Roxanna Rickel and her husband decided to get the test at Baylor last spring to minimize the possibility that their baby would be born with problems.

"My husband's reaction was, 'Why not?' " said Rickel, who had unexpectedly gotten pregnant at age 47. Their test came back clear. "It's reassuring. You know you're on a path that looks like everything is good."

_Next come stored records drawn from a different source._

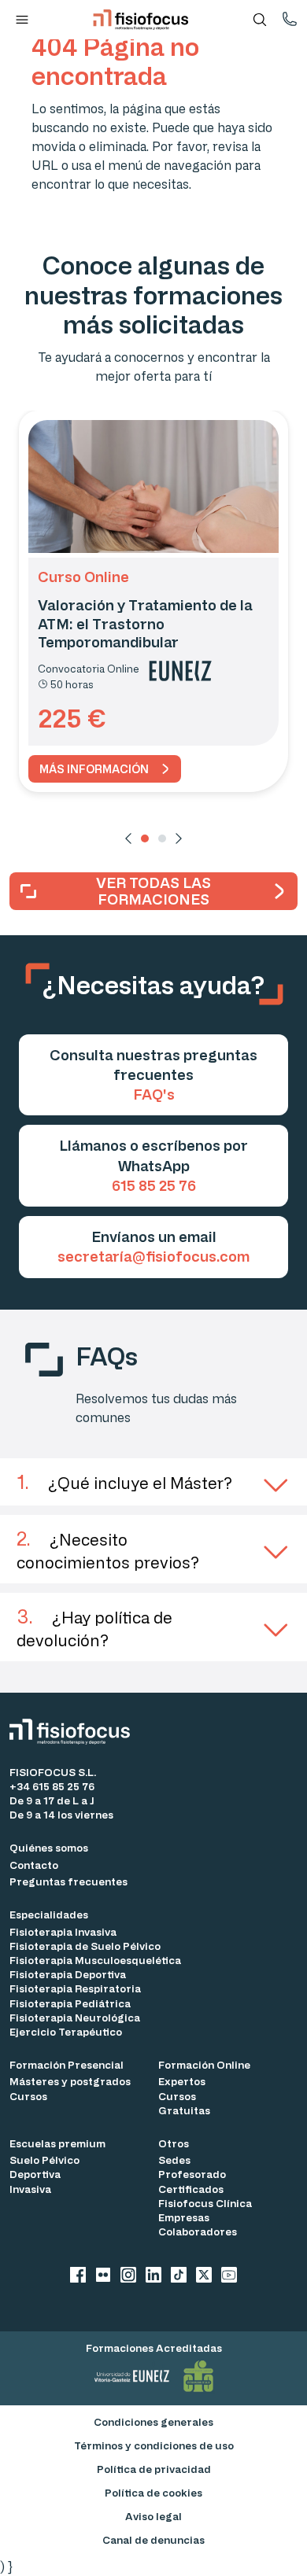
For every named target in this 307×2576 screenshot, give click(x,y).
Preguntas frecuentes (68, 1881)
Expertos (181, 2081)
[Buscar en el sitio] (259, 19)
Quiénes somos (48, 1847)
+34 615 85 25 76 (51, 1786)
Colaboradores (197, 2231)
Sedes (174, 2159)
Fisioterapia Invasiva (63, 1931)
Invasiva (30, 2189)
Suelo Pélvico (44, 2159)
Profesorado (192, 2174)
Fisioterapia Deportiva (67, 1974)
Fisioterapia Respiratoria (75, 1988)
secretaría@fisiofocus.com (153, 1256)
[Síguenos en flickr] (103, 2277)
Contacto (33, 1864)
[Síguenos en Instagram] (128, 2277)
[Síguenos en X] (204, 2277)
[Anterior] (128, 838)
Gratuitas (184, 2110)
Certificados (191, 2189)
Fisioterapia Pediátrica (70, 2003)
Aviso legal (153, 2516)
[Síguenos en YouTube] (229, 2277)
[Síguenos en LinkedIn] (153, 2277)
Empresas (183, 2217)
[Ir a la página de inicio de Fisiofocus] (74, 1731)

While uneasy that Baylor and Signature may be creating misconceptions about how many genetic conditions they can definitively rule out, Ledbetter said the results can help guide couples. "We can tell the family quite a lot," he said.

Antiabortion activists, however, fear that the tests will lead to more abortions.

"The question is, what is the information used for?" said David Prentice of the Family Research Council. "If it's for informing the parents so they can be prepared for what might come, that's great. But if it's being used for eugenics purposes -- for abortion -- we would be against it."